• TASK INSTRUCTIONS:
From the line that contains "Глава СМГ обсудил" to the end of the records below, copy every line exactly. Both the first and last of these lines count.

+ + +

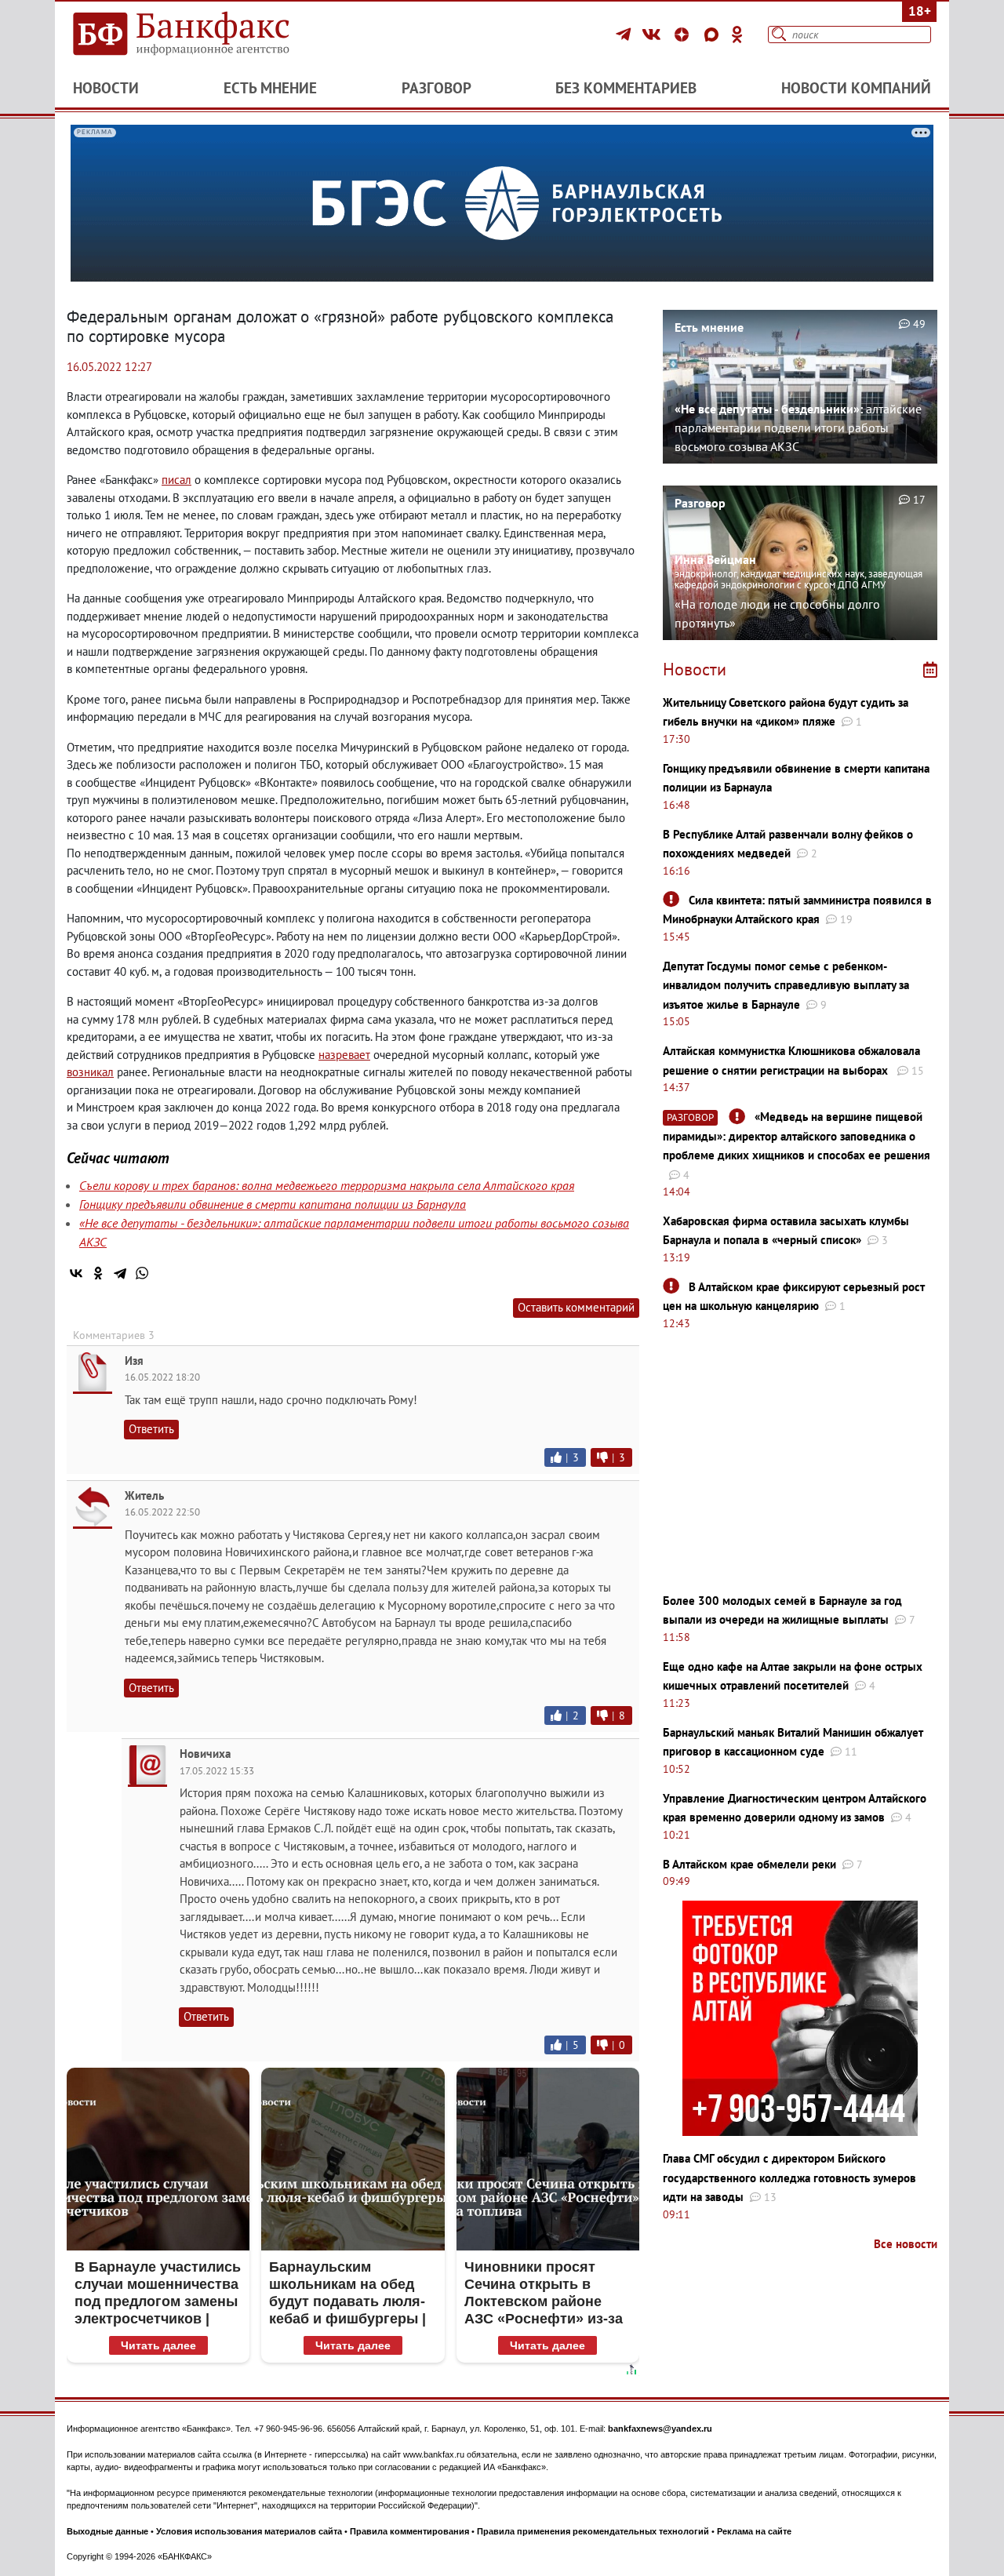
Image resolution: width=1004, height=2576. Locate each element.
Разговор (436, 87)
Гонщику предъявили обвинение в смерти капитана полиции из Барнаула (272, 1204)
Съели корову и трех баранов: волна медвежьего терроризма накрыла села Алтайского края (326, 1185)
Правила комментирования (409, 2531)
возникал (90, 1071)
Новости (106, 87)
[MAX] (714, 34)
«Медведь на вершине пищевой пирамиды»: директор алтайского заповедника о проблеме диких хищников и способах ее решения (796, 1135)
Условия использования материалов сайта (249, 2531)
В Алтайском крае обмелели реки (749, 1864)
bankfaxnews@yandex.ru (660, 2428)
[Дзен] (684, 34)
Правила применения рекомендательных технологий (593, 2531)
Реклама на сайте (754, 2531)
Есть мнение (270, 87)
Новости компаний (856, 87)
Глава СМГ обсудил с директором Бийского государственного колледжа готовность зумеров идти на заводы (789, 2177)
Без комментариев (626, 87)
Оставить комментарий (576, 1307)
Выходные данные (107, 2531)
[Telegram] (625, 34)
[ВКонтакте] (654, 34)
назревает (344, 1054)
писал (176, 479)
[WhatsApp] (142, 1273)
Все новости (905, 2243)
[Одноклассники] (737, 34)
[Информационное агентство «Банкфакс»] (204, 34)
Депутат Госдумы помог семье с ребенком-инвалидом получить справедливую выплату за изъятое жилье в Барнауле (786, 985)
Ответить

+ + +

• RESPONSE TO THE EXERCISE:
Глава СМГ обсудил с директором Бийского государственного колледжа готовность зумеров идти на заводы (789, 2177)
Без комментариев (626, 87)
Оставить комментарий (576, 1307)
Выходные данные (107, 2531)
[Telegram] (625, 34)
[ВКонтакте] (654, 34)
назревает (344, 1054)
писал (176, 479)
[WhatsApp] (142, 1273)
Все новости (905, 2243)
[Одноклассники] (737, 34)
[Информационное агентство «Банкфакс»] (204, 34)
Депутат Госдумы помог семье с ребенком-инвалидом получить справедливую выплату за изъятое жилье в Барнауле (786, 985)
Ответить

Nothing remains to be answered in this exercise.